El ángel, sobrecogido, no acertó a responder: apretó el paso y huyeron, no sólo de la calle, sino de la ciudad, refugiándose en el monte. La noche era deliciosa, del mes de mayo; acogiéronse al pie de un árbol frondoso; él, saboreando plácidamente, como ángel que era, la dicha de estar juntos; ella -porque ya habrán sospechado los lectores que se trataba de una mujer-, nerviosa, sardónica, soltando lagrimitas y haciendo desplantes.

No podía explicarse -ahora que ya no se interponía entre ellos la reja -cómo su compañero de escapatoria no se mostraba más vehemente, cómo no formaba planes de vida, cómo no hablaba de matrimonio y otros temas de indiscutible actualidad. Nada: allí se mantenía tan sereno, tan contento al parecer, extasiado, sonriendo, abrigándola con su manto de anchos pliegues y mirando al cielo, lo mismo que si de la luna fuese a caerle en la boca algún bollo. La mujer, que empezó por extrañarse, acabó por indignarse y enfurecerse; alejóse algunos pasos, y como el ángel preguntase afectuosamente la causa del desvío, alzó la mano de súbito y descargó en la hermosa mejilla angélica solemne y estruendoso bofetón... después de lo cual rompió a correr en dirección de la ciudad como una loca.

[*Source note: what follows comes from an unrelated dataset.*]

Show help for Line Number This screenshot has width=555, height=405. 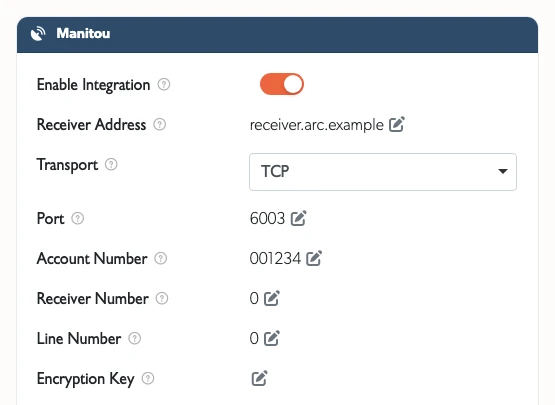pos(135,338)
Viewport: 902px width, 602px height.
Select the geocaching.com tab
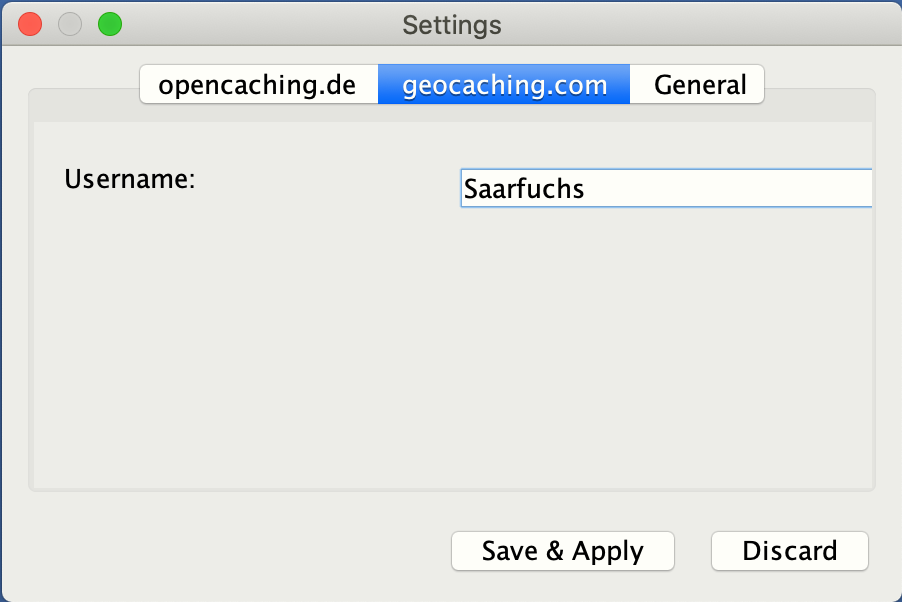[x=504, y=85]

Y el abandonado, sin sentir el dolor ni la afrenta, murmuraba tristemente:

-¡El poeta mentía! ¡No era un ángel! ¡No era un ángel!

Al decir esto vio abrirse las nubes y bajar una legión de ángeles, pero de ángeles reales y efectivos, que le rodearon gozosos. Estaba perdonado, había vencido la mayor tentación, que es la de la mujer, y Dios le alzaba el destierro. Mezclándose al coro luminoso, ascendió el ángel al cielo entre resplandores de gloria; pero al ascender, volvía la cabeza atrás para mirar a la Tierra a hurtadillas, y un suspiro hinchaba y oprimía su corazón. Allí se le quedaba un sueño... ¡Y olía tan bien el jazmín de la reja!